Learning goals: Upon completion of this course, the student should be able to:

 Have the knowledge of the basic ligand/structure based approaches.  Understand the basic algorithms used in the established software to carry out the most common CADD project.  Understand the importance of proper use of various parameters in cheminformatics application programs.  Practical use of various computational tools available for computer aided drug design including 2D/3D structural database.

COURSE SESSION OUTLINE

W1 (Jan. 22) Course Introduction

W1-LAB No Lab

W2 (Jan. 29) Introduction to chemical structure representation and optimization– 2D &3D

W2-LAB Teach computer : ChemOffice, MS-Excel and SDF

W3 (Feb. 5) Linux system and R

W3-LAB Practicing Linux system and R

W4 (Feb. 12) Molecular Descriptors

W4-LAB Generating chemical descriptors using MOE software/Microsoft Excel/ChemDraw

W5 (Feb. 19) Distances and compound similarity

W5-LAB Calculating chemical similarity

W6 (Feb. 26) Machine Learning and QSAR

W6-LAB Simple QSAR model development

W7 (March 5) QSAR modeling

W7-LAB Practicing QSAR tools

W8 (March 12) Spring Break. No Class

W9 (March 19) Chemical information on internet

W11-LAB PubChem and other internet chemistry sources

W10 (March 26) Predictive modeling (1)

W8-LAB Develop you own machine learning models

W11 (April 2) Predictive modeling (2)

W10-LAB Using machine learning models to make predictions

W12 (April 9)

W13-LAB Generating pharmacophores using MOE

W13 (April 16) Structural based drug discovery

W14-LAB The use of commercial cheminformatics tool-CASE Ultra

W14 (April 23) The future of cheminformatics

W14-LAB No lab

W15 (Final) Final presentation (the final paper/report is due the same time)

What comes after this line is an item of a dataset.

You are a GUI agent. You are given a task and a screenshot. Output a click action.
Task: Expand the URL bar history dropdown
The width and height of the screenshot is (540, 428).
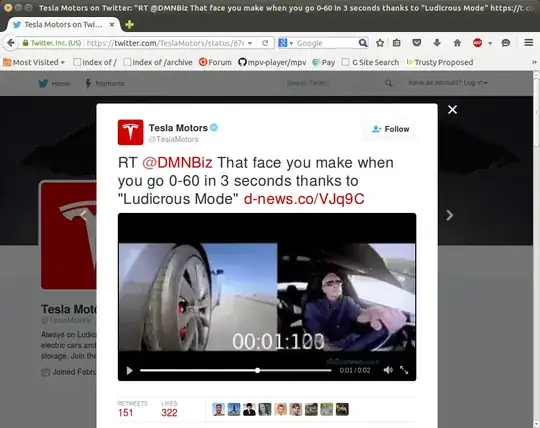pyautogui.click(x=250, y=43)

Course Requirements and Grading: Students are expected to attend all classes, participate in each computer lab practice, and complete all assignments within the time allotted. Each student is expected to give a presentation based on a practical project or term paper at the end of the semester.

Requirements for paper reading:

Basically this class has no text book. The instructor will assign papers to read after each lecture. The papers are important for students to further understand the contents of the lecture or to prepare for the lab practice. The students are required to write a document (single space, no more than one page but no less than half page) to show their understanding of the papers.

Requirements for assignments;

The assignments will be 3-4 small projects that will be finished by students within two week period.

Requirements for the term paper and project:

To be announced by the week 8 of the semester.

Grading:

Paper Reading (3-4 times): 20%

Assignments (3-4 times): 30%

Term Project 50% (Report 15%, Slides 15%, Presentation 20%)

TOTAL 100%

Three important issues about grading:

1) Cheating is strictly prohibited from the class. The instructor will use advanced techniques (such as the services of turnitin.com) to determine a suspicious cheating case. Once a cheating case is confirmed, it will be reported to the Dean and result immediate failure of the class. 2) Absences from the final presentation will be excused only if Dr. Zhu is notified in advance and a note from a physician or a Dean is provided. 3) Late from due time (either homework or final project) will result in penalty of the grades (20% grade deduction for every 24 hour delay).

Class policy: 1) No cell phone is allowed during the lecture and lab time (please keep it mute or turn it off). 2) Absences from the lectures need the permission of Dr. Zhu at least one day before the class. 3) Homework needs to be finished independently. The final presentation needs to be clarified for the contribution of each teammate.